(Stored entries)
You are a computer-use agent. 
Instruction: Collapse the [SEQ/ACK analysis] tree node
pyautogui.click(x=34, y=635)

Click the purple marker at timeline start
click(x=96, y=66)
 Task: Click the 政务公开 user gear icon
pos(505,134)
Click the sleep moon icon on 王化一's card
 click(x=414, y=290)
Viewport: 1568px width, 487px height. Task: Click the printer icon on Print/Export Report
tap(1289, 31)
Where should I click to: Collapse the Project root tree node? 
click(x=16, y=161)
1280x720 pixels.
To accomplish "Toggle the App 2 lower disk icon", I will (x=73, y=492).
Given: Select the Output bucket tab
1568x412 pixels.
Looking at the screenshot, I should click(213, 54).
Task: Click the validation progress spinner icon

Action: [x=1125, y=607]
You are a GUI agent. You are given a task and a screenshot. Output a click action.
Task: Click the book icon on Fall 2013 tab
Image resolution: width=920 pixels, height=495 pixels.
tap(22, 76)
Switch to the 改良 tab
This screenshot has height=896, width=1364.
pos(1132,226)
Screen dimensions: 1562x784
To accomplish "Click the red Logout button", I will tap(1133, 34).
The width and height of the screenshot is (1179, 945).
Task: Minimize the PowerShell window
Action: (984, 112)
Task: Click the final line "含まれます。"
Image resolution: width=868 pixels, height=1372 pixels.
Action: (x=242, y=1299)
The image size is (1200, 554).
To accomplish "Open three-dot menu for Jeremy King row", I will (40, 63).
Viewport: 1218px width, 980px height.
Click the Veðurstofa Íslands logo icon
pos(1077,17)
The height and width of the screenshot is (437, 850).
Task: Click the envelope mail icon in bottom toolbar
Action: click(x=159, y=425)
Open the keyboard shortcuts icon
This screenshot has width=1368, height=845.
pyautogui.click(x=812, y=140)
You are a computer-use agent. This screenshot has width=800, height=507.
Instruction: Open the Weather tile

■ Instructions to follow ■
Copy out only the lines above from the one with "Image resolution: width=920" to the one with "Viewport: 1218px width, 980px height.", inclusive, exactly as they stand.

■ Reply ■
Image resolution: width=920 pixels, height=495 pixels.
tap(22, 76)
Switch to the 改良 tab
This screenshot has height=896, width=1364.
pos(1132,226)
Screen dimensions: 1562x784
To accomplish "Click the red Logout button", I will tap(1133, 34).
The width and height of the screenshot is (1179, 945).
Task: Minimize the PowerShell window
Action: (984, 112)
Task: Click the final line "含まれます。"
Image resolution: width=868 pixels, height=1372 pixels.
Action: (x=242, y=1299)
The image size is (1200, 554).
To accomplish "Open three-dot menu for Jeremy King row", I will (40, 63).
Viewport: 1218px width, 980px height.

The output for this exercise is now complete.